For Buyers: Validate the Asking Multiple

  1. 1

    Request trailing 12-month and 3-year P&L with bank statement backup before making an offer. If a Winery seller cannot produce reconciled financials, that signals what the full diligence process will look like.

  2. 2

    Verify the wine club membership size & churn claims independently — pull contract copies, renewal documentation, and client-level revenue data. This is the primary driver of whether this Winery is worth 5.5x or 3x.

  3. 3

    Assess owner dependency directly: ask which revenue or client relationships depend on the current owner personally, and what the transition plan is.
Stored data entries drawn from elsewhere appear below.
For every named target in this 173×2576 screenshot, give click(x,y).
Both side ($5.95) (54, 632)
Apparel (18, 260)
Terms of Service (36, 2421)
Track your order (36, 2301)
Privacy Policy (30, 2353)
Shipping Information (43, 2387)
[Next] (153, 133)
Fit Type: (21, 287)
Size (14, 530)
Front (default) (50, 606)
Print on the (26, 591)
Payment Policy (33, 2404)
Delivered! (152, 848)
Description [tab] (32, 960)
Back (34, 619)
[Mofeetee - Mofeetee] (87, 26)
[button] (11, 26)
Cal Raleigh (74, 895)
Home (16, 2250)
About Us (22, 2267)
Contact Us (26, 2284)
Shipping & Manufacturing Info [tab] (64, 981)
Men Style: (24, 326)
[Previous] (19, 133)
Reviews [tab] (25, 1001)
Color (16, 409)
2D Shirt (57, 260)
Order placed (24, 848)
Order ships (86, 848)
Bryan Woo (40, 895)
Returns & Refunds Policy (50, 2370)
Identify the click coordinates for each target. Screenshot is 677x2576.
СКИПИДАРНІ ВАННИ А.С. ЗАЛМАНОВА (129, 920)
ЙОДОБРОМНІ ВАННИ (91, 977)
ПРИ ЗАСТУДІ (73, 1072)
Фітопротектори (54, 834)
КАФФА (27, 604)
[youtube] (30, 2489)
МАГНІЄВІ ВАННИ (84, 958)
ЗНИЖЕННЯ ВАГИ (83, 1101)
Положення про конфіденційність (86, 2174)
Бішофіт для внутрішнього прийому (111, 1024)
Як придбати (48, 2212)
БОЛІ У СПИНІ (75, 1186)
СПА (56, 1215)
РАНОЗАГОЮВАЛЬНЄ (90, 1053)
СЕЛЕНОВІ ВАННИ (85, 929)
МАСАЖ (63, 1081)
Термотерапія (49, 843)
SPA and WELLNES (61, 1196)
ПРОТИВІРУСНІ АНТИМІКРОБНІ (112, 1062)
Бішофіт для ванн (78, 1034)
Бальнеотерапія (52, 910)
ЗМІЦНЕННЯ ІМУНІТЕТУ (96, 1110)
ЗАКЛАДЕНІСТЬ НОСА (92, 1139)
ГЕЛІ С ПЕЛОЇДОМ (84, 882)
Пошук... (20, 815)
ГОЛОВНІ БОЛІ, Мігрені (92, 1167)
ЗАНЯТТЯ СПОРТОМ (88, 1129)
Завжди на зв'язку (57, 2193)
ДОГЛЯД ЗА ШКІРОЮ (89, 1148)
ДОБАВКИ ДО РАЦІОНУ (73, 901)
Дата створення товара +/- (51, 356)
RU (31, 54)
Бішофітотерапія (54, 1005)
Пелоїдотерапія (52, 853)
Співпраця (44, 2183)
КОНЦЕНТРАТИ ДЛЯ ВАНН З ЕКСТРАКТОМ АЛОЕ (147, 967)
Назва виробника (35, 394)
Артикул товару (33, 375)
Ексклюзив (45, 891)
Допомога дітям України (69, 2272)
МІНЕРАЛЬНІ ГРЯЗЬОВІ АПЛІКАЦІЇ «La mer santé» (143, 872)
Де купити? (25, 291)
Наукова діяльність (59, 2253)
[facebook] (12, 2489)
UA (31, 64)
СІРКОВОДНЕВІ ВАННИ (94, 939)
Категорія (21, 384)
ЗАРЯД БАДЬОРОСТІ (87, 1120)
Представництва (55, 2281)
An exit-ready seller has already worked through this.

  4. 4

    Model your SBA debt service against verified EBITDA before signing the LOI. At current rates, a $1M SBA 7(a) loan runs approximately $13,000/month over 10 years — the business needs at least 1.25x debt service coverage after a market-rate manager salary.

Frequently Asked Questions

What EBITDA multiple should I expect when selling my winery?

Most lower middle market wineries sell at 3.0x–5.5x EBITDA. Strong wine clubs, owned real estate, and clean financials push toward the high end. Owner dependency and tasting room concentration compress multiples.

Is real estate included in the winery EBITDA multiple?

Often structured separately. Real estate may be appraised and sold alongside the business or split into a sale-leaseback. Including real estate enables SBA 7(a) financing but can complicate multiple benchmarking.

How does wine club membership affect my winery's valuation?

Wine clubs are the single biggest value driver. 500+ members with documented low churn can add 0.5x–1.0x to your multiple by demonstrating recurring, predictable revenue that survives an ownership transition.

Can I get SBA financing to buy a winery?

Yes. Wineries with real estate included are strong SBA 7(a) candidates. Buyers typically need 10–20% down, and lenders will scrutinize wine club revenue stability, inventory valuation, and licensing transferability.